# [Instructions to follow]
For this exercise, transcribe the records below without changing a word.

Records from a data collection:
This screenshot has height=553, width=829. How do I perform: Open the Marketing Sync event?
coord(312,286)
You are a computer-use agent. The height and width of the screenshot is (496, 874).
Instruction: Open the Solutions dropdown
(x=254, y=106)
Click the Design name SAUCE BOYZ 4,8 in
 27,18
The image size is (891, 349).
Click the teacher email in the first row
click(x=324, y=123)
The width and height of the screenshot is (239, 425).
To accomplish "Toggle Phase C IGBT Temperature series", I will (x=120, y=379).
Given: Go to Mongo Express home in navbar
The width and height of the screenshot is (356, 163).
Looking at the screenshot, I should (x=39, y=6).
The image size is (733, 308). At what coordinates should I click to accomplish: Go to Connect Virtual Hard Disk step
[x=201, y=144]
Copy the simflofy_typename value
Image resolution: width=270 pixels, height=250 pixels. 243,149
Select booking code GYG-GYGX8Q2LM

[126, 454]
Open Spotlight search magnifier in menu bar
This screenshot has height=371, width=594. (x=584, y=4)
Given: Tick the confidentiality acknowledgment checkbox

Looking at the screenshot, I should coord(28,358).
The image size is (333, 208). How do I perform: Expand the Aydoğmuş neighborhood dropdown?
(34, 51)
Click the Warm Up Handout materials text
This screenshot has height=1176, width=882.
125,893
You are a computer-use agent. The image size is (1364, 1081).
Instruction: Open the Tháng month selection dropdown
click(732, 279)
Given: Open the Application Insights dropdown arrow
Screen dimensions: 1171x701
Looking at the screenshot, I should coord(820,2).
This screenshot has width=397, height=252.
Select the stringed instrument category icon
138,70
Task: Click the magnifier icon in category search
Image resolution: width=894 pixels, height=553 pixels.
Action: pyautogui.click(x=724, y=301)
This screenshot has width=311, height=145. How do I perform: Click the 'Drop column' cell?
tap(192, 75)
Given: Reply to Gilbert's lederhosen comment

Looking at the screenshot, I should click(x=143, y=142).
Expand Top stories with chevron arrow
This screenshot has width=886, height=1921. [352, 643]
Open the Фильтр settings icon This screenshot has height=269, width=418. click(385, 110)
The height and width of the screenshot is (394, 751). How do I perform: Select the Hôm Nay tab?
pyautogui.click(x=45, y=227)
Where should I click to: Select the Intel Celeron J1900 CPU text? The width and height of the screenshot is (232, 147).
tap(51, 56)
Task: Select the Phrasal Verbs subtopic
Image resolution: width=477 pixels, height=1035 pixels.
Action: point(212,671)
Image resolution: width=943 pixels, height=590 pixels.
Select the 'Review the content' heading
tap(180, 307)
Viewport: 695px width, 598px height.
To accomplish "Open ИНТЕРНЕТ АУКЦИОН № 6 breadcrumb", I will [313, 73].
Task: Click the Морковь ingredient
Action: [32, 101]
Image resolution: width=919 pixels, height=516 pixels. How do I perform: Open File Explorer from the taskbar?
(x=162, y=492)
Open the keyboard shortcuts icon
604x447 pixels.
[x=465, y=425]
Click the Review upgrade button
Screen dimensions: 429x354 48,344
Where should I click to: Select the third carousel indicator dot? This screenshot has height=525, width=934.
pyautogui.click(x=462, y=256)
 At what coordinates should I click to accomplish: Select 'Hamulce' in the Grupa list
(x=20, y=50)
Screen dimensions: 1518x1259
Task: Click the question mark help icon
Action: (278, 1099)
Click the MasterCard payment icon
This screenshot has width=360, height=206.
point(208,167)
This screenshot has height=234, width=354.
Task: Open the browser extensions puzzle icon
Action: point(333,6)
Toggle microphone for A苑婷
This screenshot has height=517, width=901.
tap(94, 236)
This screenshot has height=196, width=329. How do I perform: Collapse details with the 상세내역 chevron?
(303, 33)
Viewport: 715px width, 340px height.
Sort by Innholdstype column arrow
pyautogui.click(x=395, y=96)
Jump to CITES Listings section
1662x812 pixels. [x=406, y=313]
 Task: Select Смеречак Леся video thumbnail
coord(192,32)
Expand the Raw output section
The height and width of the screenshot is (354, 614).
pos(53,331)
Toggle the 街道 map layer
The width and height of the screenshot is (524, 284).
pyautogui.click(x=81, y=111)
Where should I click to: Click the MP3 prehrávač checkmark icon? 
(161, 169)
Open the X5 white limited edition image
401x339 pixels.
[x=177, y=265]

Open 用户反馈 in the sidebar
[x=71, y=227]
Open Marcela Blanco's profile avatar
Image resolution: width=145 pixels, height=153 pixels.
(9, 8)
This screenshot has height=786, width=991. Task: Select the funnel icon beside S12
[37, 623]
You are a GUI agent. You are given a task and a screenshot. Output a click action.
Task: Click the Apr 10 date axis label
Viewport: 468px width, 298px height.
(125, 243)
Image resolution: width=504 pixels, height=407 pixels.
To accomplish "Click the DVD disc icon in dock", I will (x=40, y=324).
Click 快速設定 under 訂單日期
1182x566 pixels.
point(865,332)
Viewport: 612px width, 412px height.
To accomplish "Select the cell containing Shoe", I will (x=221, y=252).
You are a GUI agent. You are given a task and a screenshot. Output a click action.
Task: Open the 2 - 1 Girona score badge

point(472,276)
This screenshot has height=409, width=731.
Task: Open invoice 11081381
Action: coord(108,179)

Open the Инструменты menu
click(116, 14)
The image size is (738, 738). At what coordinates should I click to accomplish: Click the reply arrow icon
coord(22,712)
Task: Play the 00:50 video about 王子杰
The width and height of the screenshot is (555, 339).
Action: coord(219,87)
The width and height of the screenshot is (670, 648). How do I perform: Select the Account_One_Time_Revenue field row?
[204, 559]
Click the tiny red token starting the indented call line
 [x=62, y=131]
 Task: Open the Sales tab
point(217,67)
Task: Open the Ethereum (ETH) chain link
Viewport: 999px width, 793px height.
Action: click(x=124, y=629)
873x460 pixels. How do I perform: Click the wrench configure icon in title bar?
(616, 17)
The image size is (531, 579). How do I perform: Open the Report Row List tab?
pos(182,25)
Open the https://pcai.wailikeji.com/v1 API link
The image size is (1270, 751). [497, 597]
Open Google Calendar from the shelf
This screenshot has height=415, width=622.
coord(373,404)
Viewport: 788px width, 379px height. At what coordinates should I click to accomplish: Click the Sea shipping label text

# [Task solution]
This screenshot has height=553, width=829. How do I perform: Open the Marketing Sync event?
coord(312,286)
You are a computer-use agent. The height and width of the screenshot is (496, 874).
Instruction: Open the Solutions dropdown
(x=254, y=106)
Click the Design name SAUCE BOYZ 4,8 in
 27,18
The image size is (891, 349).
Click the teacher email in the first row
click(x=324, y=123)
The width and height of the screenshot is (239, 425).
To accomplish "Toggle Phase C IGBT Temperature series", I will (x=120, y=379).
Given: Go to Mongo Express home in navbar
The width and height of the screenshot is (356, 163).
Looking at the screenshot, I should (x=39, y=6).
The image size is (733, 308). At what coordinates should I click to accomplish: Go to Connect Virtual Hard Disk step
[x=201, y=144]
Copy the simflofy_typename value
Image resolution: width=270 pixels, height=250 pixels. 243,149
Select booking code GYG-GYGX8Q2LM

[126, 454]
Open Spotlight search magnifier in menu bar
This screenshot has height=371, width=594. (x=584, y=4)
Given: Tick the confidentiality acknowledgment checkbox

Looking at the screenshot, I should coord(28,358).
The image size is (333, 208). How do I perform: Expand the Aydoğmuş neighborhood dropdown?
(34, 51)
Click the Warm Up Handout materials text
This screenshot has height=1176, width=882.
125,893
You are a computer-use agent. The image size is (1364, 1081).
Instruction: Open the Tháng month selection dropdown
click(732, 279)
Given: Open the Application Insights dropdown arrow
Screen dimensions: 1171x701
Looking at the screenshot, I should coord(820,2).
This screenshot has width=397, height=252.
Select the stringed instrument category icon
138,70
Task: Click the magnifier icon in category search
Image resolution: width=894 pixels, height=553 pixels.
Action: pyautogui.click(x=724, y=301)
This screenshot has width=311, height=145. How do I perform: Click the 'Drop column' cell?
tap(192, 75)
Given: Reply to Gilbert's lederhosen comment

Looking at the screenshot, I should click(x=143, y=142).
Expand Top stories with chevron arrow
This screenshot has width=886, height=1921. [352, 643]
Open the Фильтр settings icon This screenshot has height=269, width=418. click(385, 110)
The height and width of the screenshot is (394, 751). How do I perform: Select the Hôm Nay tab?
pyautogui.click(x=45, y=227)
Where should I click to: Select the Intel Celeron J1900 CPU text? The width and height of the screenshot is (232, 147).
tap(51, 56)
Task: Select the Phrasal Verbs subtopic
Image resolution: width=477 pixels, height=1035 pixels.
Action: point(212,671)
Image resolution: width=943 pixels, height=590 pixels.
Select the 'Review the content' heading
tap(180, 307)
Viewport: 695px width, 598px height.
To accomplish "Open ИНТЕРНЕТ АУКЦИОН № 6 breadcrumb", I will [313, 73].
Task: Click the Морковь ingredient
Action: [32, 101]
Image resolution: width=919 pixels, height=516 pixels. How do I perform: Open File Explorer from the taskbar?
(x=162, y=492)
Open the keyboard shortcuts icon
604x447 pixels.
[x=465, y=425]
Click the Review upgrade button
Screen dimensions: 429x354 48,344
Where should I click to: Select the third carousel indicator dot? This screenshot has height=525, width=934.
pyautogui.click(x=462, y=256)
 At what coordinates should I click to accomplish: Select 'Hamulce' in the Grupa list
(x=20, y=50)
Screen dimensions: 1518x1259
Task: Click the question mark help icon
Action: (278, 1099)
Click the MasterCard payment icon
This screenshot has width=360, height=206.
point(208,167)
This screenshot has height=234, width=354.
Task: Open the browser extensions puzzle icon
Action: point(333,6)
Toggle microphone for A苑婷
This screenshot has height=517, width=901.
tap(94, 236)
This screenshot has height=196, width=329. How do I perform: Collapse details with the 상세내역 chevron?
(303, 33)
Viewport: 715px width, 340px height.
Sort by Innholdstype column arrow
pyautogui.click(x=395, y=96)
Jump to CITES Listings section
1662x812 pixels. [x=406, y=313]
 Task: Select Смеречак Леся video thumbnail
coord(192,32)
Expand the Raw output section
The height and width of the screenshot is (354, 614).
pos(53,331)
Toggle the 街道 map layer
The width and height of the screenshot is (524, 284).
pyautogui.click(x=81, y=111)
Where should I click to: Click the MP3 prehrávač checkmark icon? 
(161, 169)
Open the X5 white limited edition image
401x339 pixels.
[x=177, y=265]

Open 用户反馈 in the sidebar
[x=71, y=227]
Open Marcela Blanco's profile avatar
Image resolution: width=145 pixels, height=153 pixels.
(9, 8)
This screenshot has height=786, width=991. Task: Select the funnel icon beside S12
[37, 623]
You are a GUI agent. You are given a task and a screenshot. Output a click action.
Task: Click the Apr 10 date axis label
Viewport: 468px width, 298px height.
(125, 243)
Image resolution: width=504 pixels, height=407 pixels.
To accomplish "Click the DVD disc icon in dock", I will (x=40, y=324).
Click 快速設定 under 訂單日期
1182x566 pixels.
point(865,332)
Viewport: 612px width, 412px height.
To accomplish "Select the cell containing Shoe", I will (x=221, y=252).
You are a GUI agent. You are given a task and a screenshot. Output a click action.
Task: Open the 2 - 1 Girona score badge

point(472,276)
This screenshot has height=409, width=731.
Task: Open invoice 11081381
Action: coord(108,179)

Open the Инструменты menu
click(116, 14)
The image size is (738, 738). At what coordinates should I click to accomplish: Click the reply arrow icon
coord(22,712)
Task: Play the 00:50 video about 王子杰
The width and height of the screenshot is (555, 339).
Action: coord(219,87)
The width and height of the screenshot is (670, 648). How do I perform: Select the Account_One_Time_Revenue field row?
[204, 559]
Click the tiny red token starting the indented call line
 [x=62, y=131]
 Task: Open the Sales tab
point(217,67)
Task: Open the Ethereum (ETH) chain link
Viewport: 999px width, 793px height.
Action: click(x=124, y=629)
873x460 pixels. How do I perform: Click the wrench configure icon in title bar?
(616, 17)
The image size is (531, 579). How do I perform: Open the Report Row List tab?
pos(182,25)
Open the https://pcai.wailikeji.com/v1 API link
The image size is (1270, 751). [497, 597]
Open Google Calendar from the shelf
This screenshot has height=415, width=622.
coord(373,404)
Viewport: 788px width, 379px height. At what coordinates should I click to accomplish: Click the Sea shipping label text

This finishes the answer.